Collected data entries
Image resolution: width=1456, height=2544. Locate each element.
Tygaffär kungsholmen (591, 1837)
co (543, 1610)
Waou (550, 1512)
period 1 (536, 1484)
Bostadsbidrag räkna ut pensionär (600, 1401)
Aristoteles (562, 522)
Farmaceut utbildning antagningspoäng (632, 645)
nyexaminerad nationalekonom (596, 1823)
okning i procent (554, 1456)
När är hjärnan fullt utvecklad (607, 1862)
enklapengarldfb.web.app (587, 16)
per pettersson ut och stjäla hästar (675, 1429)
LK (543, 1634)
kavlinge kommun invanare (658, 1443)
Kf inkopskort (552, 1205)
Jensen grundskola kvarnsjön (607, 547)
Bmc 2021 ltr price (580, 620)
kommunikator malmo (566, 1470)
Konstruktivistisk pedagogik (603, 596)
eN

» TASK ITEM:
The task here is to output the line with "period 1 (536, 1484)" and all lines after it to the end of the records above, exactly and only those.

» EXERCISE OUTPUT:
period 1 (536, 1484)
Bostadsbidrag räkna ut pensionär (600, 1401)
Aristoteles (562, 522)
Farmaceut utbildning antagningspoäng (632, 645)
nyexaminerad nationalekonom (596, 1823)
okning i procent (554, 1456)
När är hjärnan fullt utvecklad (607, 1862)
enklapengarldfb.web.app (587, 16)
per pettersson ut och stjäla hästar (675, 1429)
LK (543, 1634)
kavlinge kommun invanare (658, 1443)
Kf inkopskort (552, 1205)
Jensen grundskola kvarnsjön (607, 547)
Bmc 2021 ltr price (580, 620)
kommunikator malmo (566, 1470)
Konstruktivistisk pedagogik (603, 596)
eN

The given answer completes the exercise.